Patrick: Stepping out onto the Main Street stage and being greeted post-show by the loyal members of the Lyrics Arts community. 

LA: What’s been your very favorite number to perform in your acting and singing career so far?

Patrick: I'll Cover You-Reprise from RENT. I am always overcome with emotion by the sense of heartbreak that is present in that piece. 

LA: Describe a favorite bonding moment with someone at Lyric Arts

Patrick: I'm not sure I can pick just one. I had the chance to have a lunch date, post RENT, with two of my favorite people, Nykeigh Larson and James Ehlenz. They were two people that welcomed me to Lyric Arts right away and I am so thankful for that! 

LA: How and when did you decide to pursue a career in performing arts?

Patrick: I wouldn't call it a career. I wish I could!! I have just always had the itch to be on stage and share my passion with others. 

LA: What other hidden talents might lurk below the surface?

Patrick: I am an accomplished swing dancer and can still do a lot of the fancy lifts. 

LA: If you could live in any time period, when would it be and why?

Patrick: I would have to say the 40's or 50's. It was a simpler time that wasn't so dominated by social media. I feel like they were able to have more meaningful, face-to-face conversations without so many distractions. Call me old fashioned! 

LA: If you could star in any film, which would you choose and who would you play?

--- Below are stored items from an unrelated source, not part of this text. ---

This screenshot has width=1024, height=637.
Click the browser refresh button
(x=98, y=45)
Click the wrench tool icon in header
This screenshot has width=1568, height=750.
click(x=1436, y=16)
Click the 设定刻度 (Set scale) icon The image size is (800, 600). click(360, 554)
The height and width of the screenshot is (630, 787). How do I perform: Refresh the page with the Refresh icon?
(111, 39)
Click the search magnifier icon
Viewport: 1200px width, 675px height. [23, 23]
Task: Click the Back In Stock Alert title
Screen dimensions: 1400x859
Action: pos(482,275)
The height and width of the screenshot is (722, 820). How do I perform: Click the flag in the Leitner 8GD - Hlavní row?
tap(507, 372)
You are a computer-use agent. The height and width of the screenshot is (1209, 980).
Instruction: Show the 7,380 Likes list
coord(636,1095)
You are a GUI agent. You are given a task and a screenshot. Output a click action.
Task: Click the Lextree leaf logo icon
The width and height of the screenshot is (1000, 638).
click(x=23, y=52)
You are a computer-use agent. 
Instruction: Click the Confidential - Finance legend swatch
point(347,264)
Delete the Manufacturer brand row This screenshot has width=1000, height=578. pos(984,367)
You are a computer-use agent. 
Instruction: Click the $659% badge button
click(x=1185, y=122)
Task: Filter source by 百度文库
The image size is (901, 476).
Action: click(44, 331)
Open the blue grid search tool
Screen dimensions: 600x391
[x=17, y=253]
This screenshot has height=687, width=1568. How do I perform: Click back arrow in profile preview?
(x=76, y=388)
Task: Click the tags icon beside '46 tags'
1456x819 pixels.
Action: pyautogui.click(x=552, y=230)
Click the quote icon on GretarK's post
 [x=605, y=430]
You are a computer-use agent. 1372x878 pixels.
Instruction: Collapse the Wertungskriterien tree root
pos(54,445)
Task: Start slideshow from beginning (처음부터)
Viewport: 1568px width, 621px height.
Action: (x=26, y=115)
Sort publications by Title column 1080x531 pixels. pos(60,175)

Patrick: This is a very loaded question considering that I am major film buff. I would have to say Kevin Spacey's character "Verbal" in the film "The Usual Suspects."

LA: What are your favorite musicals?

Patrick: Next to Normal, Jekyll and Hyde, Spring Awakening, Les Miserables, Once

LA: If people asked what it feels like to spend your time and talents at Lyric Arts, what would you say?

Patrick: It is a wonderful community that is way more talented than it gets credit for. The amount of work that goes into each production is amazing and I am so honored to be a part of it! Every time I step foot into the building, I am overwhelmed with excitement! 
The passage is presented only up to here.